Een ingezakte, half in de aarde verdwenen grafsteen illustreert het verval, maar veel stenen zijn inmiddels gerestaureerd en het gras wordt tegenwoordig gemaaid, drie keer per jaar, zodat narcissen en tulpen vrolijk kunnen woekeren. ‘Het hoeft ook weer niet te netjes’, vindt Kallenberg.

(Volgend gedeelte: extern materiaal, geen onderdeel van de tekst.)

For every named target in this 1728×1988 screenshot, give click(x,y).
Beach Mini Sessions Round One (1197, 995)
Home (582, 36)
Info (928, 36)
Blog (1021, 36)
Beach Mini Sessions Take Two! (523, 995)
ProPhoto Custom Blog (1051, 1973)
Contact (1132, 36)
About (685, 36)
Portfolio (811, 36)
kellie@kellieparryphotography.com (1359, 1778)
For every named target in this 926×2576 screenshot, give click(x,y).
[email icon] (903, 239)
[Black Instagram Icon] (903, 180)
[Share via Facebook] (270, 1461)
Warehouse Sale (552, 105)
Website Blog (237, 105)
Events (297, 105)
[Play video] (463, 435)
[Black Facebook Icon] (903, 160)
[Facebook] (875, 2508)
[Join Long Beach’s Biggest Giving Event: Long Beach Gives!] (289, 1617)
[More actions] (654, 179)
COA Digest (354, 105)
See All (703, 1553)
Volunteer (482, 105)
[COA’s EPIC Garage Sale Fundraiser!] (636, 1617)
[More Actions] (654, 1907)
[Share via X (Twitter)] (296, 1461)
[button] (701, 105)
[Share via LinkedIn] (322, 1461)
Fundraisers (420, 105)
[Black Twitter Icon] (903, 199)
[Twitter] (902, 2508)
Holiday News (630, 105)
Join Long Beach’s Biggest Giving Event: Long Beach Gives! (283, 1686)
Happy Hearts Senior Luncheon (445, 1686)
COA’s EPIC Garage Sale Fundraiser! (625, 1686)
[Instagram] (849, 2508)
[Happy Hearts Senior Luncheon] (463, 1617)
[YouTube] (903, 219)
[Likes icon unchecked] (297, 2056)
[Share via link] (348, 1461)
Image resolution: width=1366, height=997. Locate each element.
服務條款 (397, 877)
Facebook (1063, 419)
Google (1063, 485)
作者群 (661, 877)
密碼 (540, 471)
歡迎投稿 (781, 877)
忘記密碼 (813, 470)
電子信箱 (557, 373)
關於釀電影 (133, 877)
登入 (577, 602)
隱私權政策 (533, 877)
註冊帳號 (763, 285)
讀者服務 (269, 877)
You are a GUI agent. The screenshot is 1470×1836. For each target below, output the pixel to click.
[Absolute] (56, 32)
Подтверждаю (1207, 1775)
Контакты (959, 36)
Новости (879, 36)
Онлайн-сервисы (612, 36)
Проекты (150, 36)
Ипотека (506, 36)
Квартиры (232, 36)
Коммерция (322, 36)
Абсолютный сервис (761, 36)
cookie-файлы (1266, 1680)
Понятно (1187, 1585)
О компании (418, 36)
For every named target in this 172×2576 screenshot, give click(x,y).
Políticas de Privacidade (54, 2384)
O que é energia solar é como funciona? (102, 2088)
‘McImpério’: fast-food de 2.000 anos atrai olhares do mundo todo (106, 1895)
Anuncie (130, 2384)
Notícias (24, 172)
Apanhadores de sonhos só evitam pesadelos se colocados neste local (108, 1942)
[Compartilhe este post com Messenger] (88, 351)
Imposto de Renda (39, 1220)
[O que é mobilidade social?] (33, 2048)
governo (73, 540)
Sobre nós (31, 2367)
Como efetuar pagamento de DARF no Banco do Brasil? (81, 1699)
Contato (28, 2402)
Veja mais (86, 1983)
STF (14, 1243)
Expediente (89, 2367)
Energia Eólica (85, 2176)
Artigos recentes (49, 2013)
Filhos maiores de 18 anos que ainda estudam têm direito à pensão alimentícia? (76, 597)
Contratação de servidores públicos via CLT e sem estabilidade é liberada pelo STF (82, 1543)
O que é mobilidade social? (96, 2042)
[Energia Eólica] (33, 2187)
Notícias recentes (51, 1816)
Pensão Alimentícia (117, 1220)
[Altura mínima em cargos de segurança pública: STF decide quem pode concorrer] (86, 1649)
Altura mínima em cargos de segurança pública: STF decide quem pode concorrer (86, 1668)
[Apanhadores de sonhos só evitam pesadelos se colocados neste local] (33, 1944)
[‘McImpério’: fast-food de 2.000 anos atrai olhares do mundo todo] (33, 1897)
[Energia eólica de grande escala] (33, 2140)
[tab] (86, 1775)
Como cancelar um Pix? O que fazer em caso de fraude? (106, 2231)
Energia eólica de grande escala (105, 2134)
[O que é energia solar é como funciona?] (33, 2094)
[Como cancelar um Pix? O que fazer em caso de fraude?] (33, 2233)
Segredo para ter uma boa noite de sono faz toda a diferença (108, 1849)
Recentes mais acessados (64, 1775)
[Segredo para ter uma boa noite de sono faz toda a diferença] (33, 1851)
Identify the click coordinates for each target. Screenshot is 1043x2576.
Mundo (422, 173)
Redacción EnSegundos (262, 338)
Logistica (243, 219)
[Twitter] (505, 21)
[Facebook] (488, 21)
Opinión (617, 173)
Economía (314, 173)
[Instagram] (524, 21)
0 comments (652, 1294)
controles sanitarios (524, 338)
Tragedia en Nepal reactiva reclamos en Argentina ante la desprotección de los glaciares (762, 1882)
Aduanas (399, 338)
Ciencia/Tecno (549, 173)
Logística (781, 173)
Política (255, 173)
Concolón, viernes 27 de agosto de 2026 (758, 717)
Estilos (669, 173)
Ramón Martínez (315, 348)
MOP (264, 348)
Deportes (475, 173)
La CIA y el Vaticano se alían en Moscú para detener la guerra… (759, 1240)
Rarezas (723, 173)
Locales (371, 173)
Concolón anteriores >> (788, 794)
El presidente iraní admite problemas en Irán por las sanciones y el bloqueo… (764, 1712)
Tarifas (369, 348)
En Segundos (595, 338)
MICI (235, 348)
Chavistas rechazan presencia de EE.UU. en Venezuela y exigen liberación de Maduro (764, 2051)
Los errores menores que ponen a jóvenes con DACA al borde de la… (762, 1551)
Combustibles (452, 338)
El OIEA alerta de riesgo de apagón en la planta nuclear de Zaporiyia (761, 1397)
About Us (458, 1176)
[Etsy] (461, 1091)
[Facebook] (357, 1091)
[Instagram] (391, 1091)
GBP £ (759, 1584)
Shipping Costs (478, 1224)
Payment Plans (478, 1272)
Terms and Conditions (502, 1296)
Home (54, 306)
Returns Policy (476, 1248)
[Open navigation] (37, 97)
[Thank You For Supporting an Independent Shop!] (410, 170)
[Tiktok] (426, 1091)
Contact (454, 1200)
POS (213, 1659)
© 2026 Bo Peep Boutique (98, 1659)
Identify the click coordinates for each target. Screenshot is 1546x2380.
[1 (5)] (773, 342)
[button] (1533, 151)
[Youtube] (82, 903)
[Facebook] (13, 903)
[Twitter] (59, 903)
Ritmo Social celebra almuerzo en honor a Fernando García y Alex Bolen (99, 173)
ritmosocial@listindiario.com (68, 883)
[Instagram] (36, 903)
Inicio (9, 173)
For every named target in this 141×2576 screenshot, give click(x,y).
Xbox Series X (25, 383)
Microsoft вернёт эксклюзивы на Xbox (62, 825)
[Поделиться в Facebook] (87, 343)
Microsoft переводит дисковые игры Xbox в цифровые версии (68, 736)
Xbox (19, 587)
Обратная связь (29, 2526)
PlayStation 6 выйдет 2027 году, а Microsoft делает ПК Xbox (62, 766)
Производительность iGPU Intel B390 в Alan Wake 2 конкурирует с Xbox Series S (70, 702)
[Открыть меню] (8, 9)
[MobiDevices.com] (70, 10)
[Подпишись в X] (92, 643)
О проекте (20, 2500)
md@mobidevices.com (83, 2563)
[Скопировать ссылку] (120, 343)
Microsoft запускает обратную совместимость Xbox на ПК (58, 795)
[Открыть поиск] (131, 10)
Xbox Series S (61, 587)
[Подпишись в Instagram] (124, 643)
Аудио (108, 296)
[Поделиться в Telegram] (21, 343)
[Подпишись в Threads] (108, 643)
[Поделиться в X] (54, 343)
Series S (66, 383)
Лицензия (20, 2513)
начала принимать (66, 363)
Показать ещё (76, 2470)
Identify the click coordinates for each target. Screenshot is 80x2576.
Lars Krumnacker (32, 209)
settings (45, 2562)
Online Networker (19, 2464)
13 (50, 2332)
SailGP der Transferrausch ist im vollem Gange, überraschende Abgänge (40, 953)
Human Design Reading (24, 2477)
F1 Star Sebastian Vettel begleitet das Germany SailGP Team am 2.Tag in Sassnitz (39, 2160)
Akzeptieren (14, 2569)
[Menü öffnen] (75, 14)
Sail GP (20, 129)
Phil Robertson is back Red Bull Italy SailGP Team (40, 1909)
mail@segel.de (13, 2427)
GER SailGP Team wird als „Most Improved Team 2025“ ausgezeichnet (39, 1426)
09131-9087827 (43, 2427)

Terwijl de schemering invalt, wandelt hij rustig verder, gevolgd door een zwarte kat. ‘De huiskat van de Groenesteeg’, stelt hij het dier voor. Kallenbergs boek gaat niet alleen over de illustere figuren die hier begraven liggen, maar ook over de reusachtige beuk en andere bomen en planten die van de monumentale dodenakker een fleurig park maken.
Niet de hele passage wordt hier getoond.